Inheritance diagram of gitblobts.exc

Exceptions.

exception gitblobts.exc.BlobError(msg: str)

Bases: gitblobts.exc.StoreError

exception gitblobts.exc.BlobTypeInvalid(msg: str)

Bases: gitblobts.exc.BlobError

exception gitblobts.exc.BlobVersionUnsupported(msg: str)

Bases: gitblobts.exc.BlobError

exception gitblobts.exc.RepoBare(msg: str)

Bases: gitblobts.exc.RepoError

exception gitblobts.exc.RepoDirty(msg: str)

Bases: gitblobts.exc.RepoUnclean

exception gitblobts.exc.RepoError(msg: str)

Bases: gitblobts.exc.StoreError

exception gitblobts.exc.RepoHasUntrackedFiles(msg: str)

Bases: gitblobts.exc.RepoUnclean

exception gitblobts.exc.RepoNoRemote(msg: str)

Bases: gitblobts.exc.RepoError

exception gitblobts.exc.RepoPullError(msg: str)

Bases: gitblobts.exc.RepoTransportError

exception gitblobts.exc.RepoPushError(msg: str)

Bases: gitblobts.exc.RepoTransportError

exception gitblobts.exc.RepoRemoteNotAdded(msg: str)

Bases: gitblobts.exc.RepoNoRemote

exception gitblobts.exc.RepoRemoteNotExist(msg: str)

Bases: gitblobts.exc.RepoNoRemote

exception gitblobts.exc.RepoTransportError(msg: str)

Bases: gitblobts.exc.RepoError

exception gitblobts.exc.RepoUnclean(msg: str)

Bases: gitblobts.exc.RepoError

exception gitblobts.exc.StoreError(msg: str)

Bases: Exception

This is the base exception class in this module.

This exception is not raised directly.

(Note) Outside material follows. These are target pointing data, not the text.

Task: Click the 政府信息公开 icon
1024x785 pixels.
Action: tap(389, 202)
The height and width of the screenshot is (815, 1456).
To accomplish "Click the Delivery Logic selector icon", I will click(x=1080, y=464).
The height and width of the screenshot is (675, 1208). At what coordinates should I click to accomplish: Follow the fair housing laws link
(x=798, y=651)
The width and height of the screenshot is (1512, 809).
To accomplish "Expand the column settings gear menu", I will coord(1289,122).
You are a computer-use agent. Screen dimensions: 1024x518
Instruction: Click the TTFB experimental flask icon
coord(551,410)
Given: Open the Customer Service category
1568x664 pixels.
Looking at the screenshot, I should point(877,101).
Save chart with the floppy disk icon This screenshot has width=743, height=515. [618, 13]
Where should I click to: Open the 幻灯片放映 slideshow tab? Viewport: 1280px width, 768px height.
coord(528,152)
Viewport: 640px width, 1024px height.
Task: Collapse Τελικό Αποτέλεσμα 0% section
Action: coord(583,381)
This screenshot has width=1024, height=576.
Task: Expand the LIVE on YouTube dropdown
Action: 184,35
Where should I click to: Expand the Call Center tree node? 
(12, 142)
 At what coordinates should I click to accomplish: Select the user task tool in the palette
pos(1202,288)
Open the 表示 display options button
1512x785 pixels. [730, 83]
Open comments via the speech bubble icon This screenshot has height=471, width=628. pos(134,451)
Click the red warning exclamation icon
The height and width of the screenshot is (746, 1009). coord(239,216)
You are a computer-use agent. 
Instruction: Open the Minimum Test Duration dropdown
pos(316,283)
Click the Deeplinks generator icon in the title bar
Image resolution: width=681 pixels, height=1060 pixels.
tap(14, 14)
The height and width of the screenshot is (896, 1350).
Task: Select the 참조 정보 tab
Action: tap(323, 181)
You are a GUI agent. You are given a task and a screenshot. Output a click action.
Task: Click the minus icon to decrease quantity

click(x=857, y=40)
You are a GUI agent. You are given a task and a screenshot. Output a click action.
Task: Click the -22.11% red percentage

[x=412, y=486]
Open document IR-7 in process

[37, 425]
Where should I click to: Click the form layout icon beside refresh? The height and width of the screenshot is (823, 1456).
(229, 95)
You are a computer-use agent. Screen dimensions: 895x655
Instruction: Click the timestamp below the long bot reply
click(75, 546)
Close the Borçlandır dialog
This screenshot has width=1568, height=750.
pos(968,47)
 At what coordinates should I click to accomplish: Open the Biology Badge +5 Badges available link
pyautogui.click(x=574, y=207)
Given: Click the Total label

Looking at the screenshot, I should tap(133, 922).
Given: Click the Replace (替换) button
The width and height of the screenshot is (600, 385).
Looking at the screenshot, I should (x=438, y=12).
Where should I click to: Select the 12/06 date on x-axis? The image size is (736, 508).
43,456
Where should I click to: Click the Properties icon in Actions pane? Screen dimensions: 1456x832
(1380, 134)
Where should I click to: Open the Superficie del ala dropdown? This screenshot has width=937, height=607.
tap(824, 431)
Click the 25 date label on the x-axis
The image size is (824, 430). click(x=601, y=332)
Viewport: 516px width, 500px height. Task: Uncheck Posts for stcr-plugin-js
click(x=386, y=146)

All other exception classes in this module hierarchically derive from it.

Parameters:msg – exception error message.
exception gitblobts.exc.TimeError(msg: str)

Bases: gitblobts.exc.StoreError

exception gitblobts.exc.TimeInvalid(msg: str)

Bases: gitblobts.exc.TimeError

exception gitblobts.exc.TimeUnhandledType(msg: str)

Bases: gitblobts.exc.TimeError

store

class gitblobts.store.Blob(timestamp: float, blob: bytes)

Bases: object

Instances of this class are returned by Store.getblobs().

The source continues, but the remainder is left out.